I did a science degree back in the mid 90s. We had roughly 36 hours per week between lectures, tutorials and labs. And due to pressure on lab spaces, 2 years we had labs at night (6-9pm). Every year we started at 9am every day (except in final year, I only had 4 9ams and 1 was a 10am start!).
Then we had to write up the labs, do problems for the tutorials, a few essays or projects each term, out side of the actual teaching hours.
And reading/study on top of those again.
I went to 1 adventurous Society meeting a week (1 hour over lunch), met students and graduates from that some weeks for drinks (those free would go to the cinema in the afternoon on Wednesday - I managed 2 movies in 4 years!, and all would meet in a specific pub that night including graduates now working), I went to a debating society most Saturday nights and a couple of midweek events of theirs (maybe 5 in 4 years), and I had about 4 weekends away with the adventurous Society annually.

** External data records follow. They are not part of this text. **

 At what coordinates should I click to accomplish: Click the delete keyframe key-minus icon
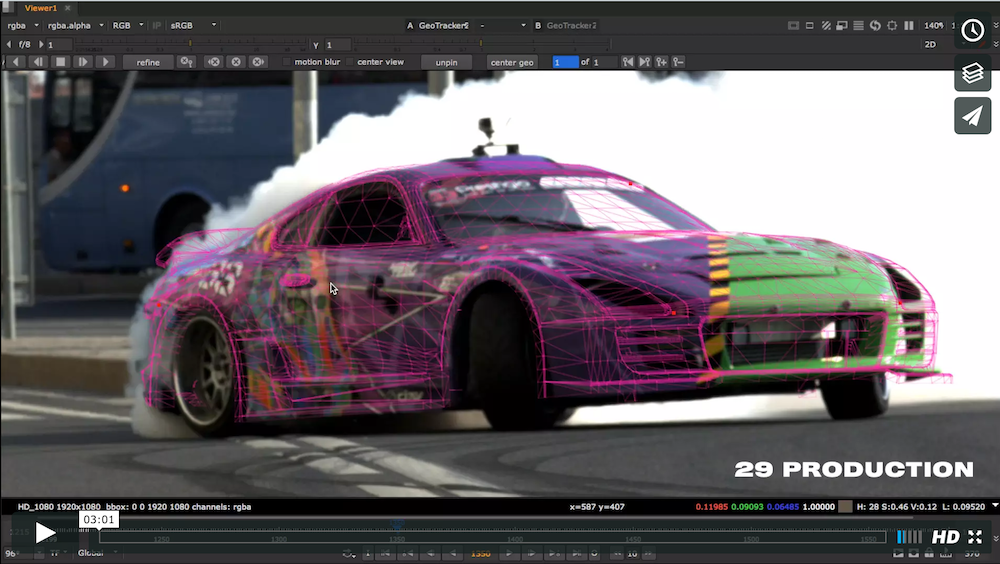coord(678,62)
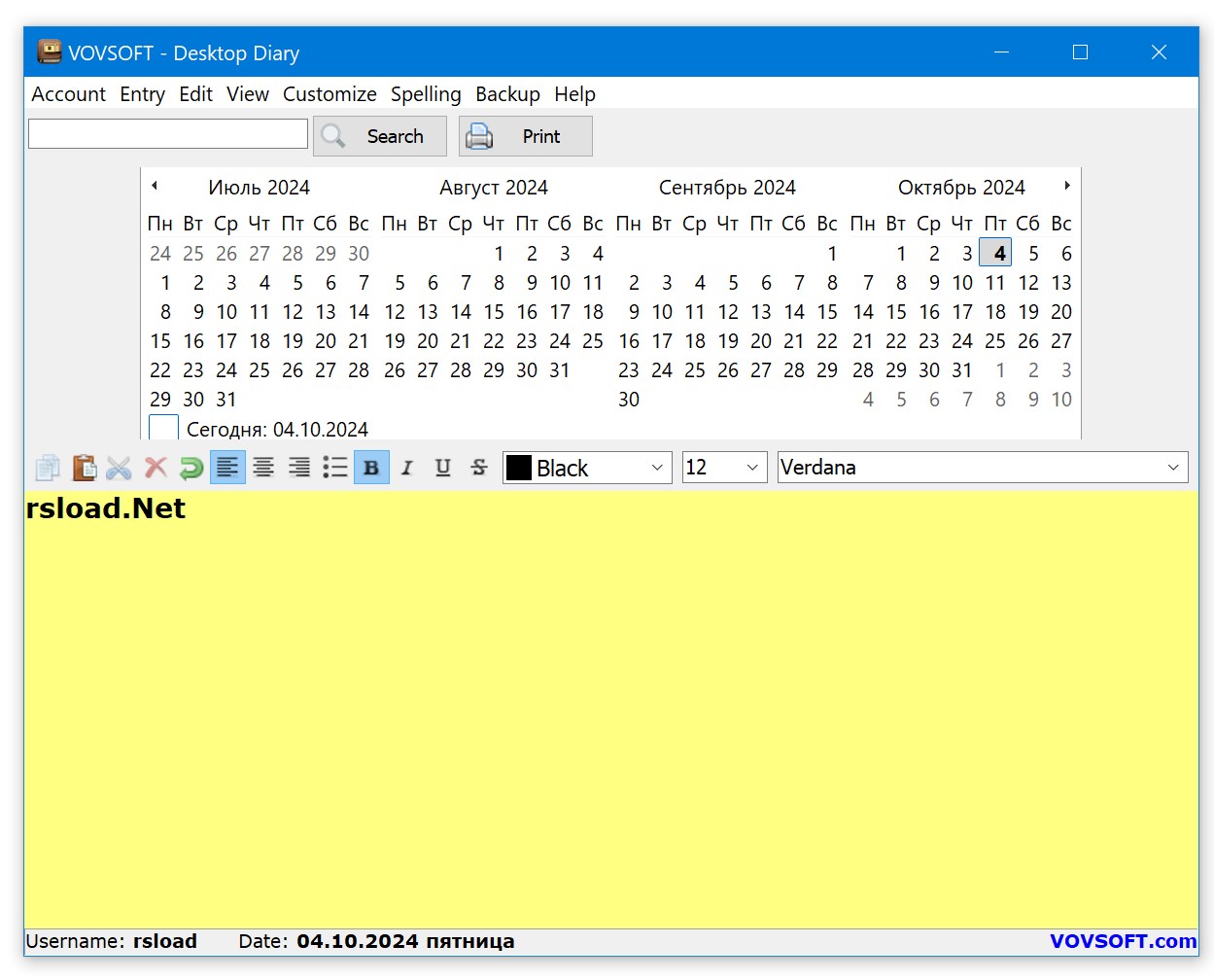
Task: Select the Cut (scissors) icon
Action: pos(119,467)
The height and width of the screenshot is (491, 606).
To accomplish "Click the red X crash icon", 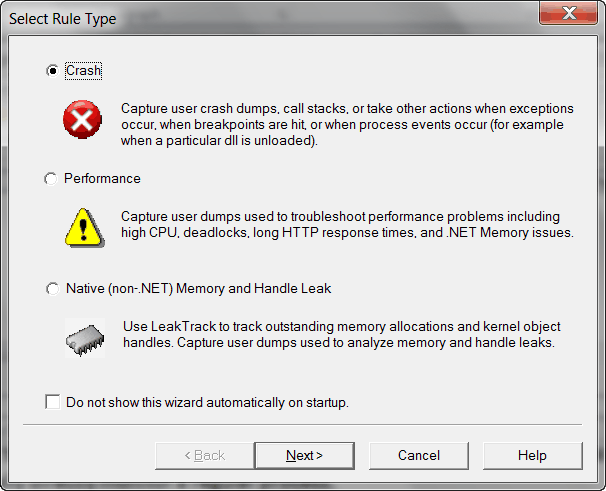I will (82, 119).
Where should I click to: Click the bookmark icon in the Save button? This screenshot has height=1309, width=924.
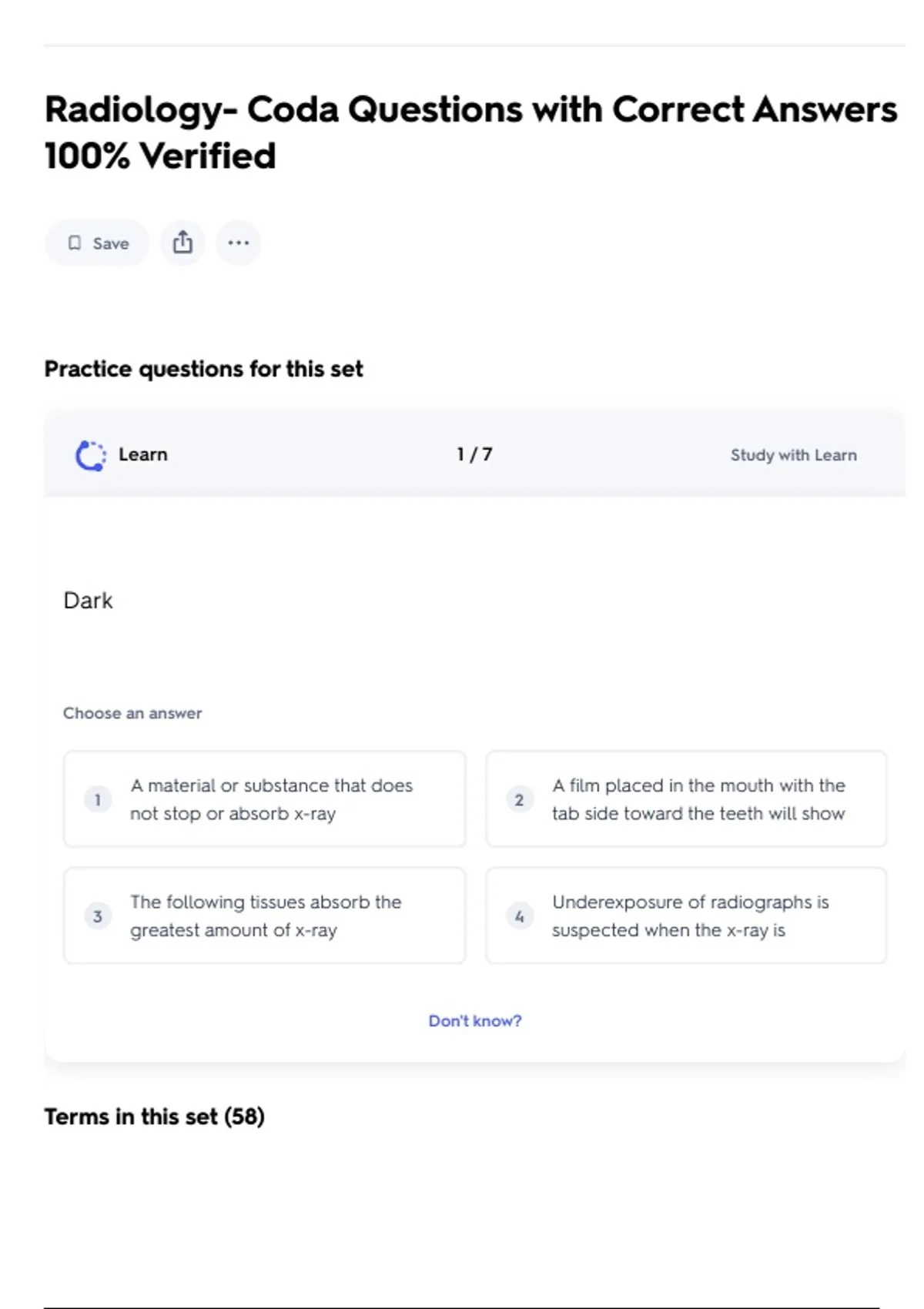[75, 243]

And I only trained once a fortnight with my sports team (preferred a team outside of Uni but it was local enough I could still get there) but played most Sunday mornings in the matches.

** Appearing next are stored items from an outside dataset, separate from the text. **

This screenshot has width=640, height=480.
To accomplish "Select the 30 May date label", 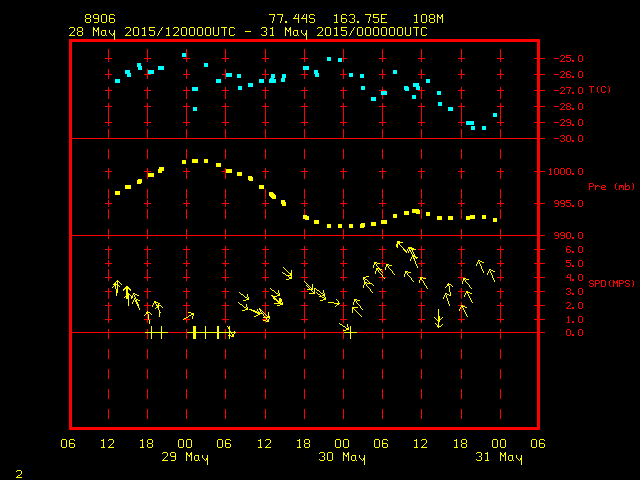I will click(x=341, y=458).
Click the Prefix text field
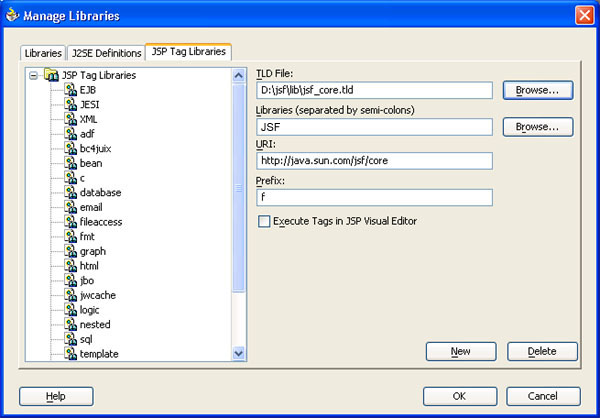The height and width of the screenshot is (418, 600). coord(374,198)
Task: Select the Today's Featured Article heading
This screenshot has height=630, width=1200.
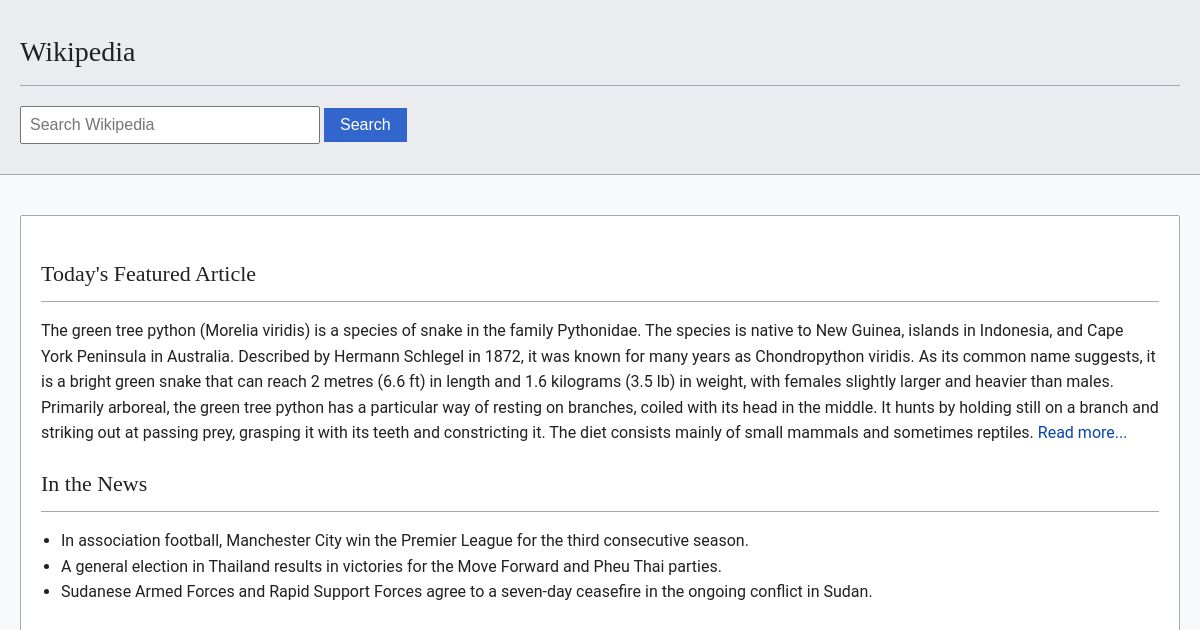Action: click(x=148, y=274)
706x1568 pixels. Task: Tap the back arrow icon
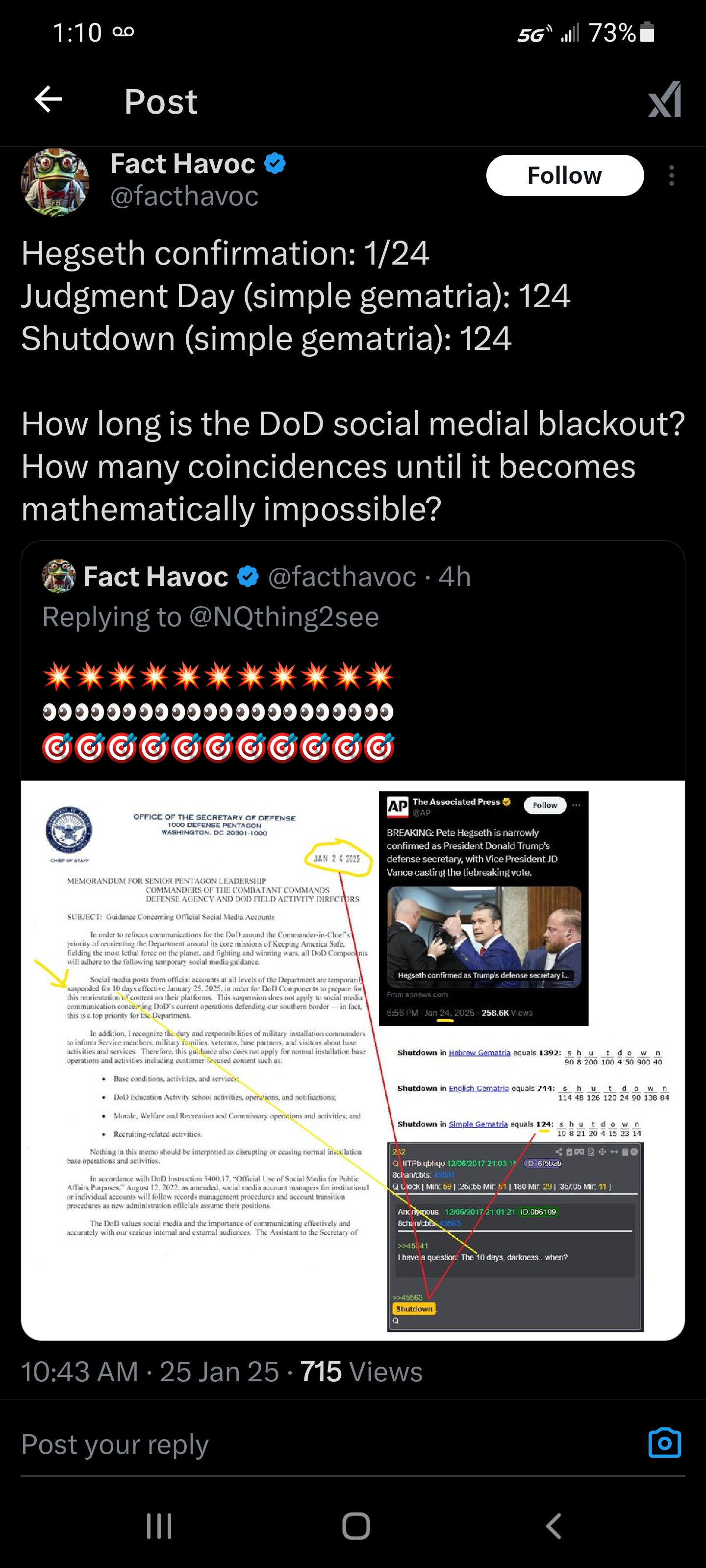pos(48,100)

But my subject ate up a huge amount of my time. And it wasn't the most technical of science/technical subjects. Food Business Engineering was a class that had 46 hours timetabled per week. And groups like medicine, dentistry, veterinary, engineering all had huge timetable loads as well.
History - huge amount of reading and essay writing despite not so many timetabled hours. Same for law, English, psychology, etc.

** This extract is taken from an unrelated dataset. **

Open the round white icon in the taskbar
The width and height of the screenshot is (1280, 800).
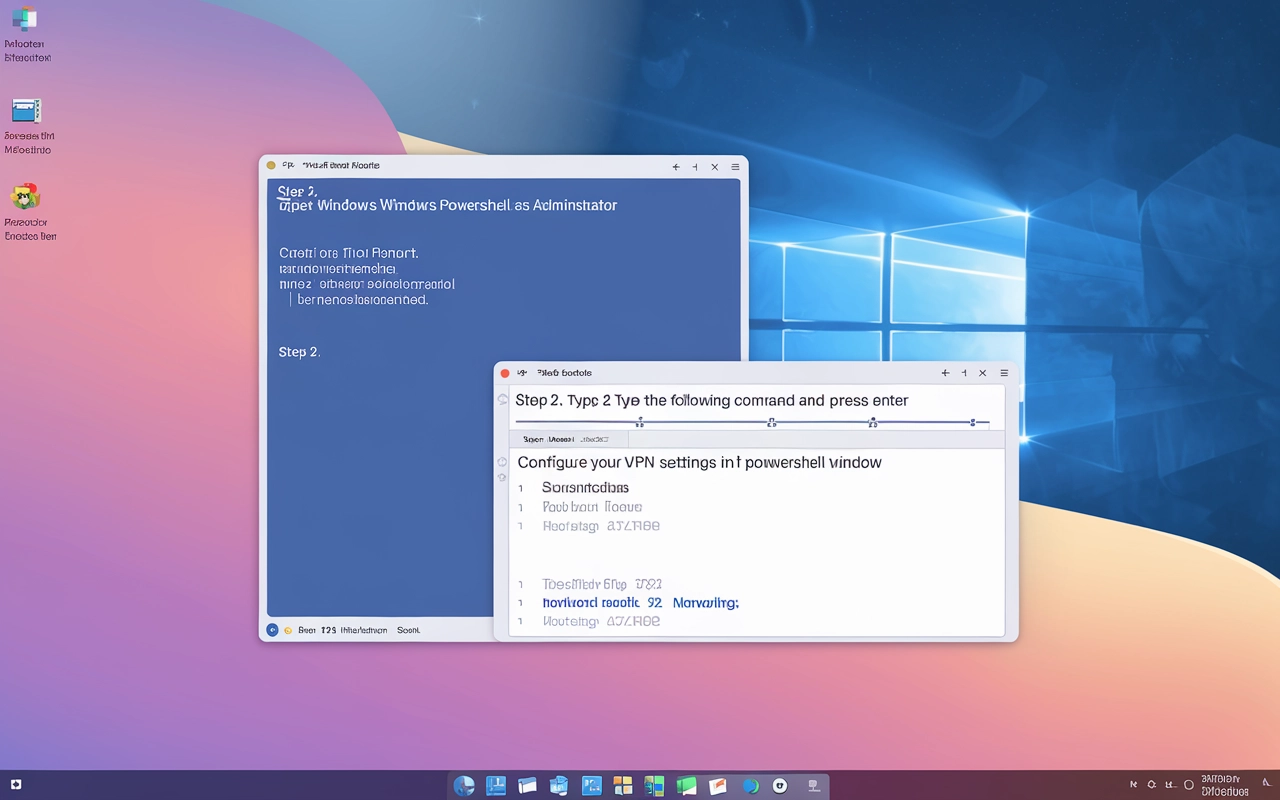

Business was a reasonable mix, more structured, still a lot of reading and lots of group project work.
But the Arts, Law, Music and Business faculties all seemed a lot more fun than anything science related in terms of time off and social lives.
On the flip side, all the technical Faculties tended to be grouped on 1 side of campus, and tended to have our own types of fun (I really enjoyed my time in Uni , in case it sounds like I didn't).